Washington ‘very impressed’ with SeoulU.S. Ambassador to South Korea Harry Harris said Wednesday in a meeting with Seoul’s vice foreign minister that Washington is “very impressed” with Korea’s efforts to combat the spread of the new coronavirus and “trusts” the comprehensive measures currently in place.
On Wednesday afternoon, Korean Vice Foreign Minister Cho Sei-young and Harris held talks for around 30 minutes at the Foreign Ministry in central Seoul to discuss the coronavirus situation.
Cho, according to Seoul’s Foreign Ministry in a statement, briefed Harris on the Korean measures to prevent the spread of the coronavirus and asked for the United States to continue to maintain the cooperative system so that the “personnel exchanges between the two countries are not seriously impacted.”
The U.S. State Department has issued a travel advisory warning Americans not to travel to Daegu, the city with the highest concentration of coronavirus cases in Korea.
As of Wednesday, a total of 94 countries and territories are imposing some form of entry ban or stricter quarantine procedures for people coming from South Korea amid the coronavirus outbreak. But while U.S. authorities have called for medical checks for travelers flying in from South Korea and Italy, it has stopped short of issuing an entry ban on those countries.
Cho in his opening remarks thanked Harris for “making a fair case in Washington” on the Korean government’s efforts in curbing the spread of the virus. Harris last week attended a conference of chiefs of missions in Washington.
“Well, I think it’s indicative of the fact that Korea’s leading in the global fight,” Harris replied. “We’re very impressed with all that Korea’s doing,” referring to the nation’s comprehensive measures and testing. He added that “coordination between our two countries is very important” and is “causing good results.”
Harris said he will “continue to trust the Korean government’s active and comprehensive measures” to prevent the spread of the virus, according to the ministry.
Cho likewise agreed to “closely work together” to overcome the virus.
U.S. President Donald Trump said Tuesday in Washington that “additional decisions” will be made regarding further travel restrictions.
He also told reporters, “We’re watching Italy very closely, South Korea very closely, even Japan very closely. And we’ll make the right determination at the right time,” noting they “are the hotspots right now.”
David Pekoske, the chief of the U.S. Transportation Security Administration (TSA), told the U.S. Senate Appropriations Committee Tuesday that “additional countries” will be facing travel restrictions to help prevent the spread of coronavirus and that they will be announced “relatively soon.”
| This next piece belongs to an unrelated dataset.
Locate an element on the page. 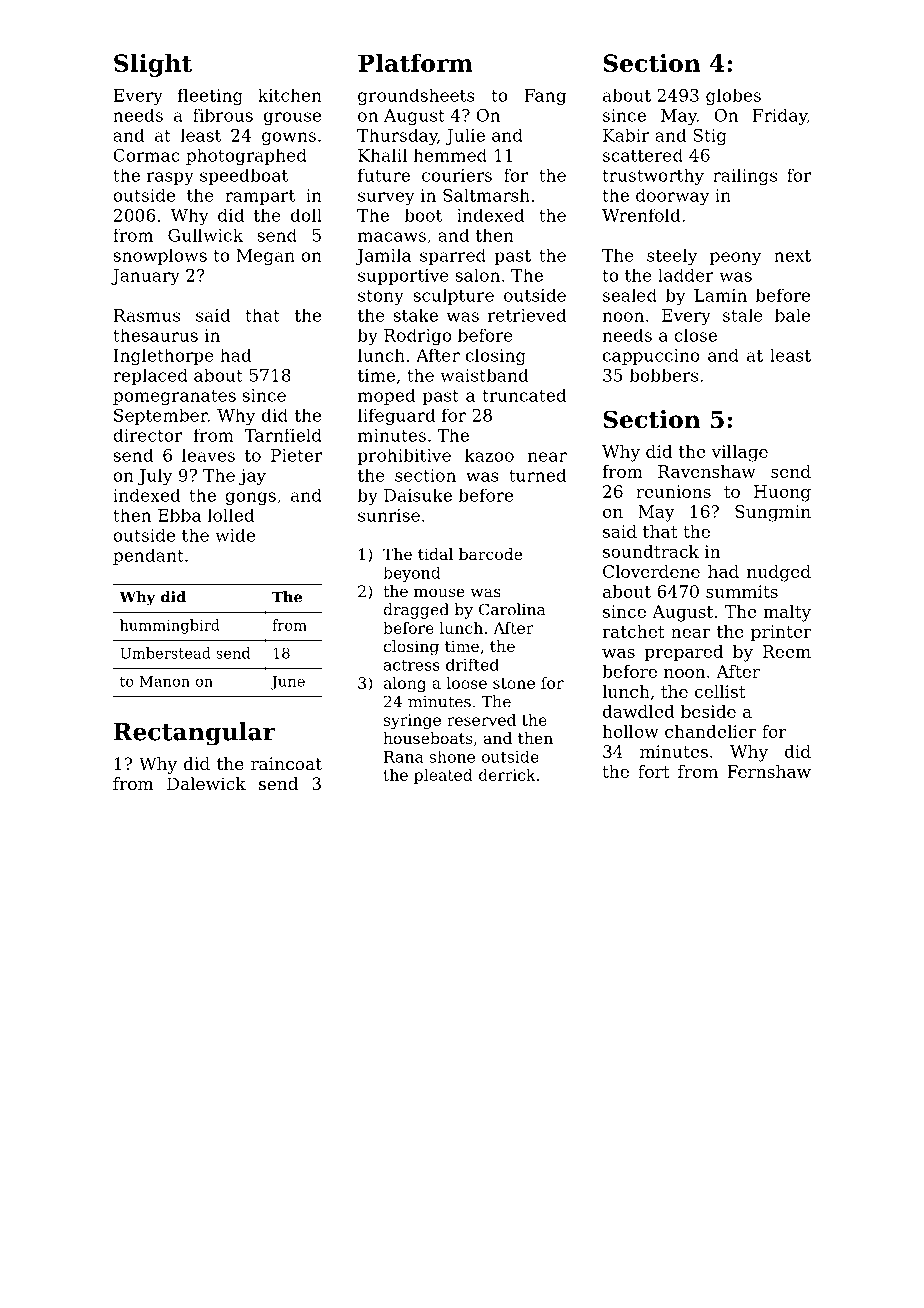 The height and width of the image is (1308, 924). Jamila is located at coordinates (383, 257).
So far, the United States has banned the entry of people coming from China and Iran while Americans who have been to China and Iran in the past two weeks will have to undergo medical screenings at 11 designated airports.
According to the TSA, all travelers flying directly to the United States from Korea and Italy will be screened for fevers and those with a temperature over 38 degrees Celsius (100 degrees Fahrenheit) will not be allowed to board the plane. They will also be checked for any symptoms of the virus such as coughing or if they have visited a medical facility in areas at risk.
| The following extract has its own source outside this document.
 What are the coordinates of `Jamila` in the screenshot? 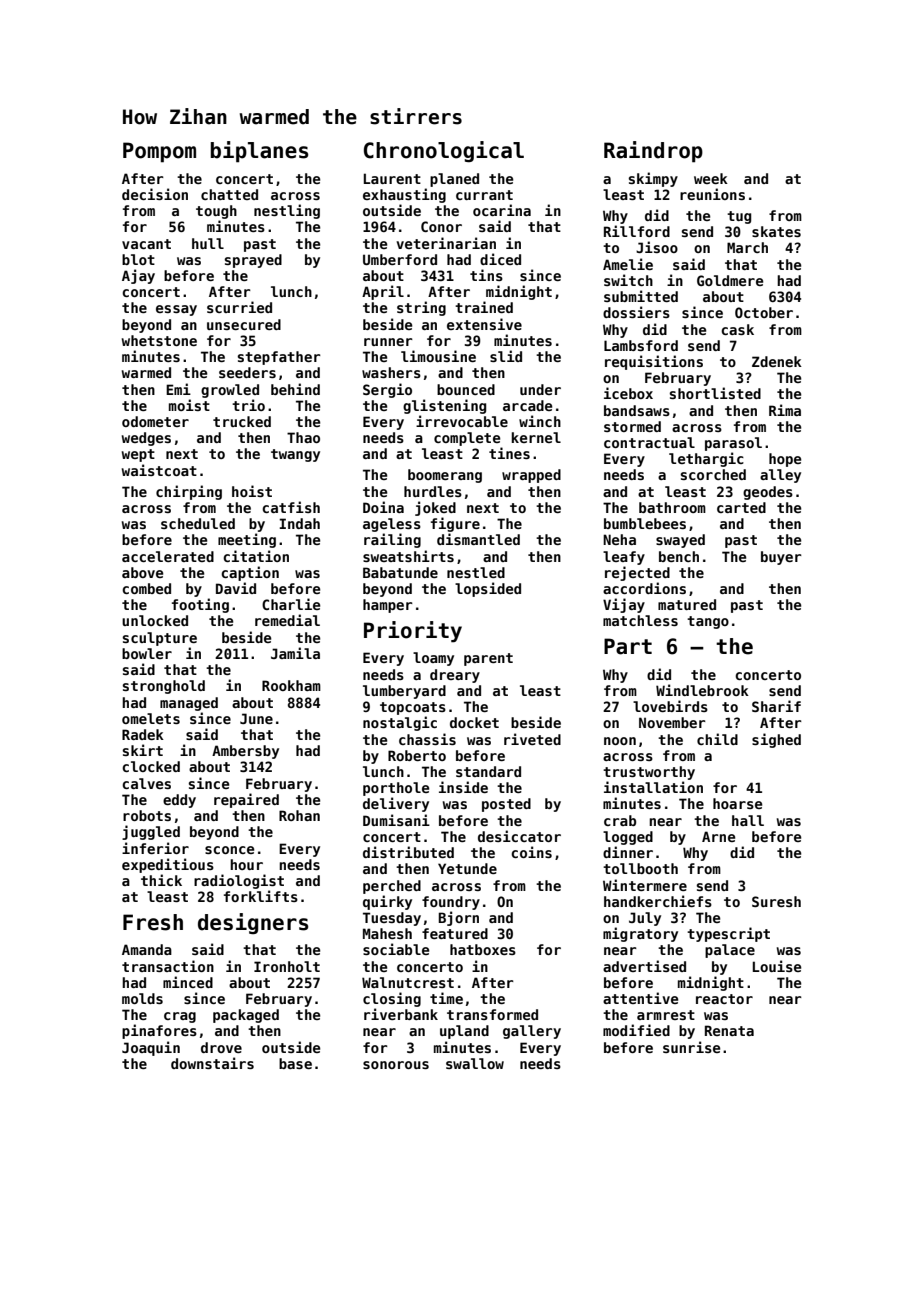 It's located at (295, 653).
Korean carriers Korean Air and Asiana Air have already been screening passengers to the United States since Tuesday.
There are 33 countries and territories barring the entry of people who recently visited Korea, according to Seoul’s Ministry of Foreign Affairs.
The latest addition includes Qatar, which has barred entry to any foreign visitors who have been in Korea and other affected countries in the past month while it calls for a 14-day quarantine at a designated facility for those with residential permits.
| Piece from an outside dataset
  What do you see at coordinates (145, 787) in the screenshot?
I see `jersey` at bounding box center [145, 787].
The Foreign Ministry has been updating their list of countries and territories with travel restrictions on Korea at least twice a day, and the categories and measures have been changing overnight.
Most of Korea’s top trading partners, including parts of China and Southeast Asian nations such as Vietnam, have some form of travel restrictions on Korea.
India has also suspended visas from Italy, Iran, South Korea and Japan, countries most affected by the virus.
Korean Foreign Minister Kang Kyung-wha this week held a series of phone conversations with her counterparts in countries including Canada, Malaysia, Indonesia, India, Iraq and El Salvador to discuss the coronavirus matter.
In her phone conversation with Indian External Affairs Minister Subrahmanyam Jaishankar, Kang expressed “regret” on India’s measures affecting Korean travelers, including the suspension of visas on arrival, and requested the government to refrain from taking any additional “restrictive measures or tightening relevant procedures.”
Jaishankar was said to have “highly commended” Korea’s transparent and efficient response efforts.